Huitième section — Tableau de bord de suivi de la récession : développements clés à surveiller
Données du PIB T2 2026, publication fin juillet 2026. Le BEA publiera la troisième estimation du T1 2026 le 25 juin 2026, et les données du T2 2026 seront publiées fin juillet. Si deux trimestres consécutifs de croissance inférieure à 1% apparaissent, les inquiétudes concernant une récession augmenteront significativement.
Données mensuelles sur l'emploi non agricole. Les créations d'emplois étaient de 115 000 en avril 2026, en baisse par rapport aux 185 000 de mars. Des créations mensuelles persistantes inférieures à 100 000, ou toute donnée qui ferait franchir à la règle de Sahm le seuil de déclenchement de 0,5%, seraient un signal négatif majeur.
Règle de Sahm, prochaine publication le 2 juillet 2026. La lecture actuelle reste inférieure au seuil de déclenchement de récession de 0,5%. Si le taux de chômage augmente sensiblement de 4,3% à 4,8% ou plus, la règle de Sahm sera activée — c'est l'un des signaux de récession en temps réel les plus fiables actuellement disponibles.
Première réunion du FOMC présidée par Warsh, 16-17 juin. Si Warsh émet des signaux de tolérance envers une inflation élevée pour protéger la croissance, cela soutiendrait le marché boursier. S'il émet des signaux de tendance "hawkish", penchant vers une hausse des taux pour contrôler l'inflation, cela augmentera la probabilité d'une récession induite par la politique en 2027.
Prix du pétrole et situation du détroit d'Ormuz. Un accord pour rouvrir le détroit pourrait retirer environ 0,5% à 1% de la contribution inflationniste aux lectures actuelles, donnant à la Fed plus de marge de manœuvre politique pour soutenir la croissance.
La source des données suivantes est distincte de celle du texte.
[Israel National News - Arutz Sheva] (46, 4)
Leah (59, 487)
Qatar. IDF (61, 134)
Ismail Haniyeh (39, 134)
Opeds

Toute escalade de la situation aggraverait les pressions stagflationnistes.
Données mensuelles sur les dépenses des consommateurs. Les données mensuelles sur les ventes au détail et le PCE sont les mesures les plus directes pour juger si les consommateurs tiennent bon. Tout signe de contraction des dépenses de la part des ménages à haut revenu serait un signal de détérioration majeure des perspectives de croissance.
Cadre de réflexion pour le positionnement :
Les investisseurs qui pensent qu'une récession est probable en 2027 envisageront une rotation modérée vers des secteurs défensifs, augmenteront leur allocation en liquidités pour profiter des rendements attractifs actuels à court terme, et s'assureront que leur exposition aux actions est diversifiée entre les secteurs plutôt que concentrée sur les actions technologiques de croissance.
Les investisseurs qui pensent que le scénario le plus probable est un maintien d'une faible croissance maintiendront un portefeuille largement diversifié et profiteront de toute volatilité du marché pour accumuler sélectivement des entreprises de qualité à des valorisations plus basses.
Les investisseurs qui pensent que les craintes de récession sont exagérées se concentreront sur les données toujours positives du marché du travail, le cycle d'investissement porté par l'IA qui se poursuit, et la résilience historique de l'économie américaine.
La question n'est pas de savoir si une récession va certainement se produire. La question est de savoir si le niveau de risque actuel — le marché de prédiction indiquant 41% de probabilité pour 2027, la fenêtre post-inversion de la courbe des taux, l'inflation du PCE à 4,5% en rythme annualisé qui lie les mains de la Fed, et la marge de manœuvre limitée du nouveau président de la Fed — justifie un certain degré d'ajustement défensif du portefeuille. Les preuves suggèrent que la réponse est oui, mais il est également clair que la réponse appropriée est un ajustement prudent, et non la panique.